Harrisburg, Pa.-based Ollie’s offer extreme value on brand-name products in a variety of departments, including housewares, food, books and stationery, bed and bath, floor coverings, toys, health and beauty aids, and more. It currently operates more than 460 stores in 29 states.
Tops Supermarket Shooter Pleads Guilty to Murder, Terrorism
The teenage gunman who last May opened fire at a Buffalo, N.Y., Tops Markets store in a predominantly African American neighborhood, killing 10 and wounding three, has pleaded guilty on Nov. 29 to first-degree murder and other state charges related to the racially motivated attack, including domestic terrorism. The hearing took place Nov. 28 at Erie County Court.
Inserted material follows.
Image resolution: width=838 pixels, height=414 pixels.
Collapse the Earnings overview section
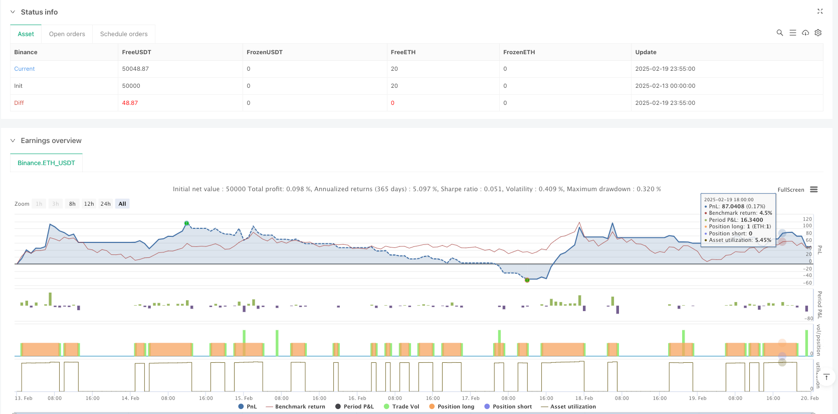tap(13, 141)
Payton Gendron, who was 18 at the time of the mass shooting, earlier pleaded not guilty after a grand jury returned an indictment in June, Reuters reported. Gendron now faces a mandatory sentence of life in prison without parole just on the domestic terrorism charge. Sentencing is scheduled for Feb. 15, according to published reports.
Reuters noted that Gendron was the first defendant in New York state ever to be indicted for a domestic act of terrorism motivated by hate in the first degree. Police said that he left a racist manifesto online before the attack and livestreamed the massacre on social media.
A separate indictment returned in U.S. District Court in July charged Gendron with 27 federal hate crimes and firearms offenses, for which he could receive the death penalty if he’s convicted.
Since the shooting, Tops has reopened the store where the attack took place and teamed with the nonprofit National Compassion Fundto establish theBuffalo 5/14 Survivors Fund, with the aim of providing direct financial assistance to the survivors of those killed and people directly affected by the tragedy.The grocer contributed $500,000 to get the fund started.
Land O’Frost's Procurement Head Retiring After 50 Years
After serving Munster, Ind.-based Land O'Frost for nearly 50 years, Carl Abbott is retiring. The company’s longtime leader in procurement is exiting at the end of the year.
Abbott spent much of his career in the procurement function, most recently as VP of procurement and specialty meats. Among other accomplishments during his tenure, he created and deployed supply chain efficiencies that helped the family-owned company perform and grow and was known for his meat market forecasting.
“The past five decades with Land O’Frost have been so rewarding and a joyous experience for me, both personally and professionally,” said Abbott. “I’ve spent 49 years working with some of the hardest working people in the industry, and along the way developed lifelong friendships.”
The company’s CEO praised Abbott for his decades of contributions. “Carl is part of a core group of leaders that helped Land O’Frost grow and evolve to our position today as one of the top brands in the industry. I am truly grateful for all of Carl’s contributions to our business and culture throughout his distinguished career,” remarked David Van Eekeren. “I wish him all the best in his retirement.”
Abbott is succeeded by Land O'Frost's VP of procurement, Ryan Stone.